For example, I would say most single, urban Americans, enslave themselves to their pets (myself becoming one of them). On a Sunday morning like today, I walk up to the garbage bin with a bag of cat poop, while all my neighbors go around walking their dogs exclaiming what good boys/girls they are. At least Koreans, who are pretty much slaves to their children's upbringing, have a biological reason to be enslaved to their offspring. Pet binding is purely voluntary, not to mention excessive and expensive. Those who do not have pets or family enslave themselves with religion, vision, work, romance, hobbies, drugs, food... the list goes on. Despite how all of us modern human beings celebrate the free will and living our own destination, it seems that the old, feudal society of medieval times actually fulfilled our basic instincts better than the modern ideal. At least during feudal times we were actually enslaved by a master in the real, physical sense. I am guessing we were also much more mentally stable back in those days. Nowadays, we actually have to search for a master to serve; some people just cannot find a master, and the lack of a master drives us lost and crazy.

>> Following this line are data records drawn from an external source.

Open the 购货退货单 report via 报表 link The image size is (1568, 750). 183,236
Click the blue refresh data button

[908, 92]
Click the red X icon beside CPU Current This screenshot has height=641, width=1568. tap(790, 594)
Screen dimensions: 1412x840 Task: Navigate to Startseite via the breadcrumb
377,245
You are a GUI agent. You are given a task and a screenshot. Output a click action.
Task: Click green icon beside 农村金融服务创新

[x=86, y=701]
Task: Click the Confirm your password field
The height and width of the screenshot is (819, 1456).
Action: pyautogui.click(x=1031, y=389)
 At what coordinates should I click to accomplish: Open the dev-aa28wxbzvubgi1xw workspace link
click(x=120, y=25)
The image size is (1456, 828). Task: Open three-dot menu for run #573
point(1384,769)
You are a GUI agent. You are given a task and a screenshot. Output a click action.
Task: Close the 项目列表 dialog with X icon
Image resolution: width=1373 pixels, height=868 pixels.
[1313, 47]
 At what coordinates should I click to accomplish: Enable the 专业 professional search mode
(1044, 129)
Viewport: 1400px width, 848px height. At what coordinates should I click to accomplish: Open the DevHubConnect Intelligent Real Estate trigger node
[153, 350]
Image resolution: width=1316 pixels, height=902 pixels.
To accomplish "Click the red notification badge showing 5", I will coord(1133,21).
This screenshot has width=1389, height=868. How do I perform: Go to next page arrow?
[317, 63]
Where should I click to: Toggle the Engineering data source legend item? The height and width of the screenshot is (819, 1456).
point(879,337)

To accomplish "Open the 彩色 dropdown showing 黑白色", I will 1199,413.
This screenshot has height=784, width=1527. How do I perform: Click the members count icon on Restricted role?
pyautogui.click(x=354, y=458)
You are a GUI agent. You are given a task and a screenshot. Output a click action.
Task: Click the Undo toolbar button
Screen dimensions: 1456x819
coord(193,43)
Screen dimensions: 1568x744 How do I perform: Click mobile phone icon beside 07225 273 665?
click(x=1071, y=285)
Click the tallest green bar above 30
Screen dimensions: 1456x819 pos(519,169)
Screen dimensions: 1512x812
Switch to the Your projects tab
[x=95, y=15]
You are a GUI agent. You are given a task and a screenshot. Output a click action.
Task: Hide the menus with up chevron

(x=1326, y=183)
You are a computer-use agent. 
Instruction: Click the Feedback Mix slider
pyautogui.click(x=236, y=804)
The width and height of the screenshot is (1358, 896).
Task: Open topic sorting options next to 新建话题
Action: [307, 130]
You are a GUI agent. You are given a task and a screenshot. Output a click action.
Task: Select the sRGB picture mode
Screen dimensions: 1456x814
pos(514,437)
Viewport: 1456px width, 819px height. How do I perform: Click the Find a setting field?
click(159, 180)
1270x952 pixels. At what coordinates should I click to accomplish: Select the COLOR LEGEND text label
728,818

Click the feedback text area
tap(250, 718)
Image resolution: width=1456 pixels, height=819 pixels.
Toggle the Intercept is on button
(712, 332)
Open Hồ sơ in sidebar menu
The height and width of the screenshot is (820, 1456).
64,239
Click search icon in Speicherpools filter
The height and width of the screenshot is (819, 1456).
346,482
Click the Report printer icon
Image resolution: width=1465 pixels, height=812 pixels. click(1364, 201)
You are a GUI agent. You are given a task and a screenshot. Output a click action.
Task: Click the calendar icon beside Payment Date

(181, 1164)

So, we need to depend on something to govern our lives, to be adored unconditionally either for our being or for our purpose and adore something in return. This really echos a Christian sentiment that we were created to adore God and be adored by God in return. Therefore, here is where I am supposed to say that the Bible was right, that "He has made everything appropriate in its time. He has also set eternity in their heart, yet so that man will not find out the work which God has done from the beginning even to the end" (Ecclesiastes 3:11). Which would explain why we have a yearning for being one with "eternity," to be with and to be loved by the holy God, but since we do not know that it is God that we are actually yearning for, we try to fill that yearning with various different things, like pets. Yet, I can also think of a purely evolutionary reason as well though, that we evolved to be pack hunters for survival, so much like wolves or lions, we need a pack leader, or at least pack members, to support our being in order for us to be truly content with our lives. (Although, interestingly enough, neurologically speaking, human brains are wired more closely to a cat's than a dog's; we are supposedly individual hunters and not a pack hunter, and the pack hunting instinct should be more or less learned, not primal.) As animals with no physical strength, lacking in size, claws, fangs, heightened senses, etc., we really need to depend on something else to ensure that our species' genetic makeup will continue on to the next generation. Which, by the way, is also written in the Bible ("God blessed them; and God said to them, "Be fruitful and multiply, and fill the earth, and subdue it; and rule over the fish of the sea and over the birds of the sky and over every living thing that moves on the earth"" (Genesis 1:28). But that's another completely new blog entry.
I guess all I want to say out of this is, the truth is truly in the eye of the beholder; because honestly, any explanation of a cause can make perfect, logical sense. That is, in essence, what sciences is about, trying to attach a logical reason for "how things work." In the end, it really is faith, in both the religious and literally sense, that guides the individual to how she sees the world. So there really is no use on fighting over who is right or wrong; also this is why the movement to ban certain "sciences" from school education is utter bs, a complete insult to the spirit of science itself.
And that I am pretty much a slave to my cat. And that I should go clean the litter box of my master right now.